- **Extracted text**:
╔══

# (να το) σκεφτόμαστε



## avalon2004

Can any Greek speaking person tell me what this means?
Thanks


----------



## beatrizg

I would like to help you, avalon, but I'm using an iMac and I can't read the Greek alphabet. Could you please type the Greek words using the Latin alphabet?


----------



## avalon2004

Oh right, I was wondering what "skeftómaste" means. I heard it in a song by Anna Vissi called 'Se Thelo, Me Thelis" (I love you, you love me)


----------



## Whodunit

beatrizg said:
			
		

> I would like to help you, avalon, but I'm using an iMac and I can't read the Greek alphabet. Could you please type the Greek words using the Latin alphabet?



Try following:

Right mouse click on the words
Choose "Encode >"
Choose "More >"
Choose "Greek (Windows)" or maybe "Greek (ISO)"

That's the English explanation, because I don't know the Greek equivalents for it, but I think you'll be able to encode the Greek words.


----------



## JLanguage

whodunit said:
			
		

> Try following:
> 
> Right mouse click on the words
> Choose "Encode >"
> Choose "More >"
> Choose "Greek (Windows)" or maybe "Greek (ISO)"
> 
> That's the English explanation, because I don't know the Greek equivalents for it, but I think you'll be able to encode the Greek words.


 
Ah, but whodunit, she's using an imac, a type of Macintosh computer. She might have those encoding options if she's using Internet Explorer, but maybe not.


----------



## beatrizg

Skeftomaste is: we think
From the verb "skeftomai": I think
Regarding "se thelo, me theleis", I would say it's "I want you, you want me"


----------



## Whodunit

JLanguage said:
			
		

> Ah, but whodunit, she's using an imac, a type of Macintosh computer. She might have those encoding options if she's using Internet Explorer, but maybe not.

╚══

- **Task set**:
• A. According to the forum thread, what does "skeftomaste" mean?
• B. In the entries, start at the line containing "This screenshot has height=481, width=320." and stop after the line containing "publisher-logo-text: Project Gutenberg". Rewrite those lines with "particular element" replaced by "specific element" and nothing else changed.

- **Exercise data**:
╔══

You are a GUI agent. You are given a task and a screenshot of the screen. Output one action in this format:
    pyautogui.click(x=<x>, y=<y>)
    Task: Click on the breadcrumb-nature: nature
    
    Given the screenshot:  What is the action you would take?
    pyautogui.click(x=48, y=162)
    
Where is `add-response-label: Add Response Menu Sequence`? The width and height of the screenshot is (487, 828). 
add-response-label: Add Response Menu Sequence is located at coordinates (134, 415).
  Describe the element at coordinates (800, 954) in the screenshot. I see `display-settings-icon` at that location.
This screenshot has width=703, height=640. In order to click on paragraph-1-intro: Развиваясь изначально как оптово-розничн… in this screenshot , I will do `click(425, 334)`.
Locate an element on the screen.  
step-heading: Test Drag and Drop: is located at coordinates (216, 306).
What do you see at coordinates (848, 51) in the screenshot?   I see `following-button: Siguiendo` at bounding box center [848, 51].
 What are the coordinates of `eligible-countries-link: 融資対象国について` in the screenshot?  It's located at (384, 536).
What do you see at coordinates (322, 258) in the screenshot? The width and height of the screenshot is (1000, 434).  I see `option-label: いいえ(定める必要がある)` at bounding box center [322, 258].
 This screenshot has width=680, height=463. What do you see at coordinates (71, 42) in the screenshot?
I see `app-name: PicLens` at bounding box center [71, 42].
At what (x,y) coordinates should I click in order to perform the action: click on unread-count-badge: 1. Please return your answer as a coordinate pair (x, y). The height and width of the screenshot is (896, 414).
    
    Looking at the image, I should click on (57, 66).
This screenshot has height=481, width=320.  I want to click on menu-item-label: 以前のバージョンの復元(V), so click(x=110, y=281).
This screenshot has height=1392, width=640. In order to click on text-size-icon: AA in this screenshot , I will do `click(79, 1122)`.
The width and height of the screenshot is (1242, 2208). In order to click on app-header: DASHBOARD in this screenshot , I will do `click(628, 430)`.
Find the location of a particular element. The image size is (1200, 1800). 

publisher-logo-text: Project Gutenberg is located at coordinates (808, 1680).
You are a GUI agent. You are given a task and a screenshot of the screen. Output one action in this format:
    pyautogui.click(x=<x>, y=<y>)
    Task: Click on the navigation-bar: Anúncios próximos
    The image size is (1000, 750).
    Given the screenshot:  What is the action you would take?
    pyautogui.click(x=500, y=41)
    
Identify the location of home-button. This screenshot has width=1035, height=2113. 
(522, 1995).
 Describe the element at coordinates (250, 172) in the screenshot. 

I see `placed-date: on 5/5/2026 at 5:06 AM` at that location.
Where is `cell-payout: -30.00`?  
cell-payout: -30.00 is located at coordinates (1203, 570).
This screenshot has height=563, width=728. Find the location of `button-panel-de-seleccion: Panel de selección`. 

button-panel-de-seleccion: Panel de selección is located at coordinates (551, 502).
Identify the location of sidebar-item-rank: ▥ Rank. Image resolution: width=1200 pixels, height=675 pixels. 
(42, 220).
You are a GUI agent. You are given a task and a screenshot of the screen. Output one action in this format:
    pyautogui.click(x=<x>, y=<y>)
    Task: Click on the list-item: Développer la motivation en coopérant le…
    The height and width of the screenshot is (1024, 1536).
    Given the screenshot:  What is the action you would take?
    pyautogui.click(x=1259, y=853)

╚══

- **Completed exercise**:
• A. We think.

• B.
This screenshot has height=481, width=320.  I want to click on menu-item-label: 以前のバージョンの復元(V), so click(x=110, y=281).
This screenshot has height=1392, width=640. In order to click on text-size-icon: AA in this screenshot , I will do `click(79, 1122)`.
The width and height of the screenshot is (1242, 2208). In order to click on app-header: DASHBOARD in this screenshot , I will do `click(628, 430)`.
Find the location of a specific element. The image size is (1200, 1800). 

publisher-logo-text: Project Gutenberg is located at coordinates (808, 1680).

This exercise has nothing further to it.